L’uomo, per superare la stringente angoscia di vivere, dovrebbe dunque recuperare la propria identità con quello che davvero è, senza restare invischiato nell’illusorio impermanente.
Ma tutto questo corrisponde a verità?

Se fosse sufficiente essere a sé consapevoli, l’autoredenzione sarebbe un esito inevitabile: Cristo sarebbe quindi superfluo.
Ma qualora fosse presente il tarlo del peccato e della passione non sconfitta, il rimedio psicoterapico sarebbe un vero palliativo e nulla più, il male infatti si estirperebbe solo in apparenza, rinforzandosi alla radice non divelta.
Anche il cristianesimo conosce questa nuova consapevolezza, definita, a volte con il concetto del «ricordo di sé», ma essa assume un significato profondamente differente.

La percezione della propria realtà, implica innanzi tutto il riconoscimento di quel che davvero si è e di ciò che si è divenuti, a causa delle scelte adottate lungo il corso della propria vita.
Il ricordo di sé non può prescindere dal ricordo dell’umanità, come creazione unitariamente considerata nel piano di Dio (senza che questo implichi necessariamente la negazione delle singole persone).
Esiste una unità di base che coinvolge l’uomo, da Adamo fino all’ultimo nato e che trova il proprio apice in Cristo Gesù, uomo nuovo, nuova umanità redentrice e che redime.

In questa economia della creazione e della salvezza, l’uomo è a sé presente se si riconosce creatura e peccatore.
Questa duplice condizione è assolutamente indispensabile ad ogni progresso autentico verso la vera felicità e la vera gioia indicibilmente riservate a chi fa «esperienza» di Dio, secondo la sua volontà.
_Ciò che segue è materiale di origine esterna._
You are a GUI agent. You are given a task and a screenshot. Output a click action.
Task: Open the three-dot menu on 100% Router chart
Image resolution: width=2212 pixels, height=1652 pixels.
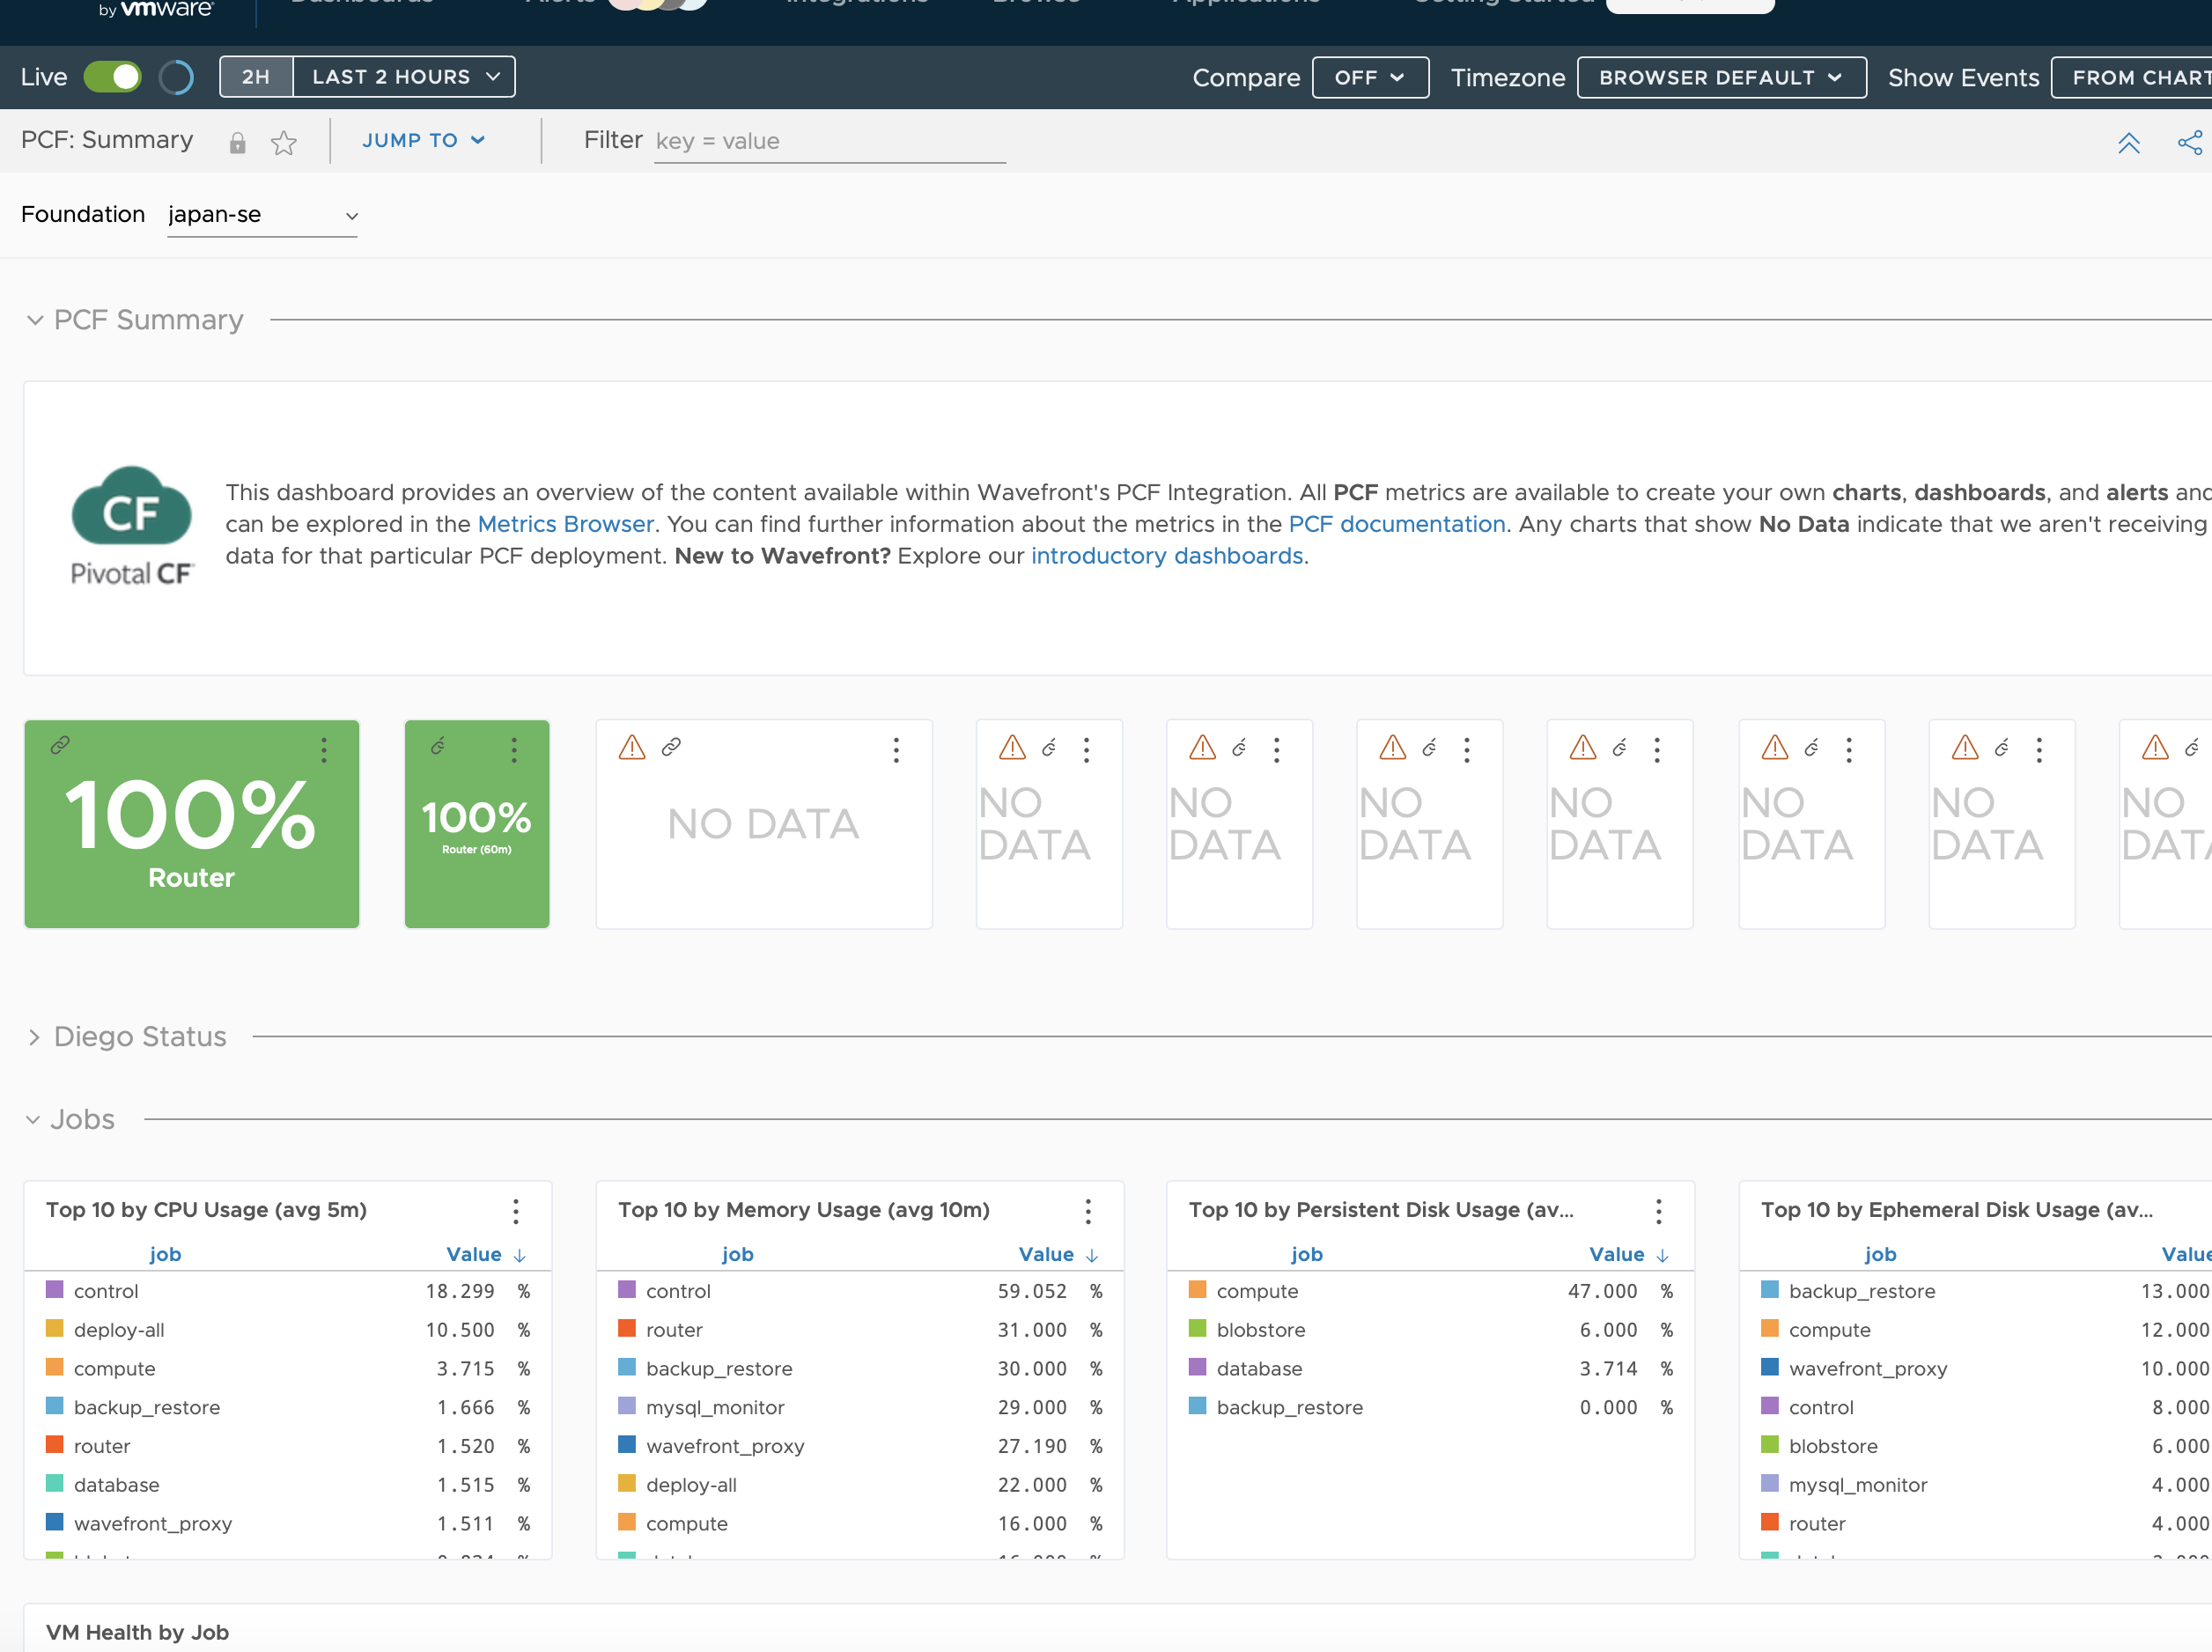click(324, 750)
Il ricordo di sé, inoltre, ed in primo luogo è frutto della conoscenza del Signore, che, rivelandosi, si svela e ci svela dentro e fuori.
E’ la luce della Verità capace di diffondere i suoi raggi ovunque.
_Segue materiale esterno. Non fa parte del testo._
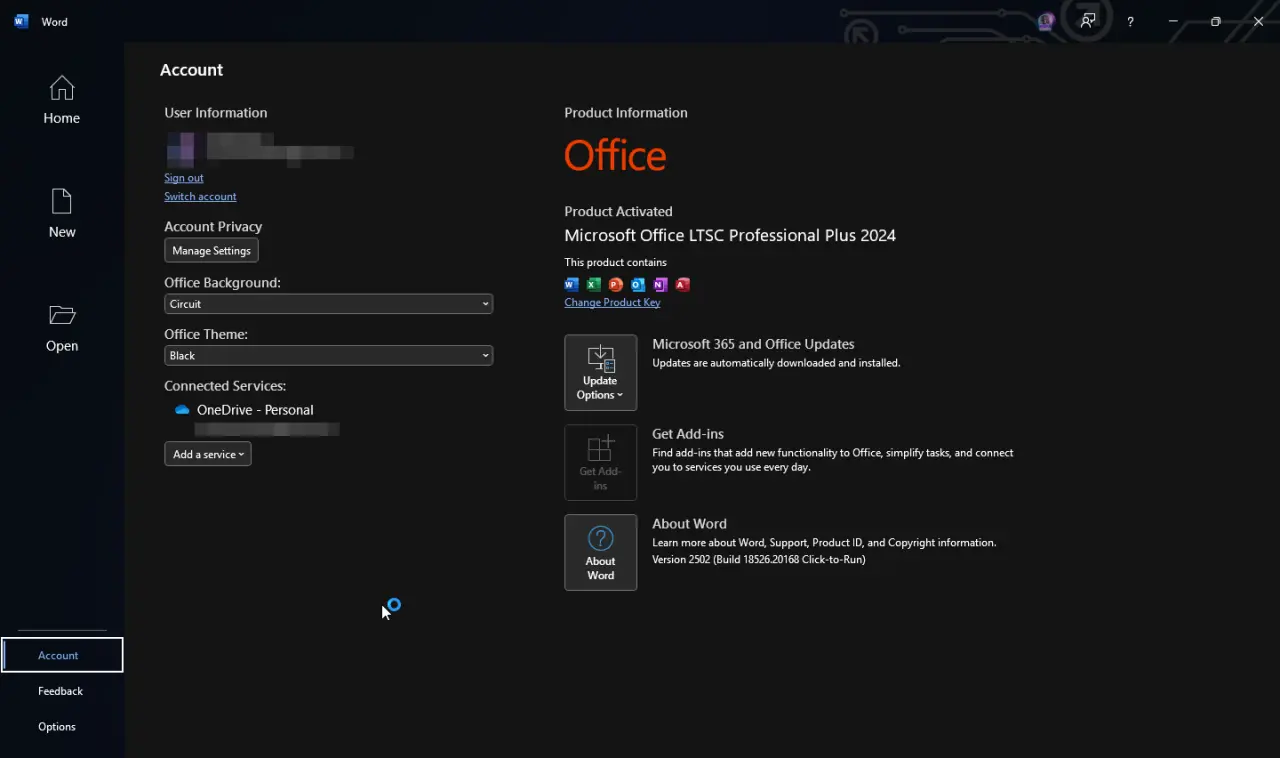Open the Office Theme dropdown showing Black
1280x758 pixels.
tap(328, 356)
Ricordo di sé diviene presenza dell’Altissimo nell’anima, si trasforma in implorazione continua che «saccheggi» la misericordia dell’Onnipotente e riversi ogni bene colmo in ogni circostanza. Ricordo di sé è percezione della Verità dell’infinito, del Dio Uno e Trino, dimorante nell’intimo di chi lo cerchi e voglia vivere in comunione con Lui.
E’ invocazione silenziosa, ma costante a Cristo Signore; è presenza di Dio nell’anima.
Vivere del ricordo di sé è essere consapevoli della propria essenza spirituale, capace di partecipare degli orizzonti del Cielo e del creato, della Vita Divina e della vita umana.
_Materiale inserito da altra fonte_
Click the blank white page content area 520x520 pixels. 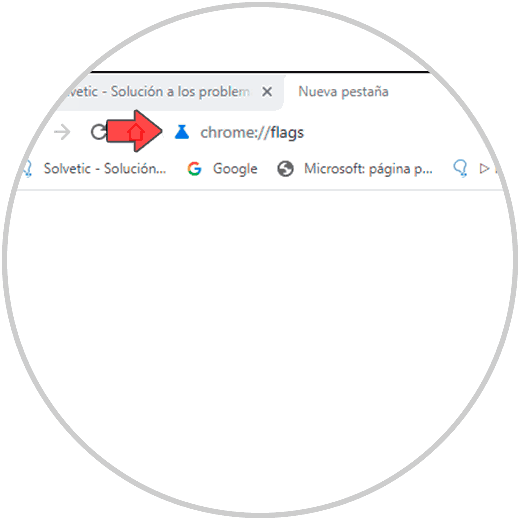(260, 333)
La vera guarigione interiore e fisica coincide non tanto con un percorso di disidentificazione che porti ad un nuovo livello di identificazione (coincidente con lo stato della Piena Consapevolezza), quanto piuttosto con una presa coscienza di essere abitato dall’Altro che porta con sé ogni bene;
un Altro che ama fino a dare tutto il suo sangue nella sua umanità, fino alla fine, fino in fondo
ad ogni abisso di tristezza, solitudine ed infermità.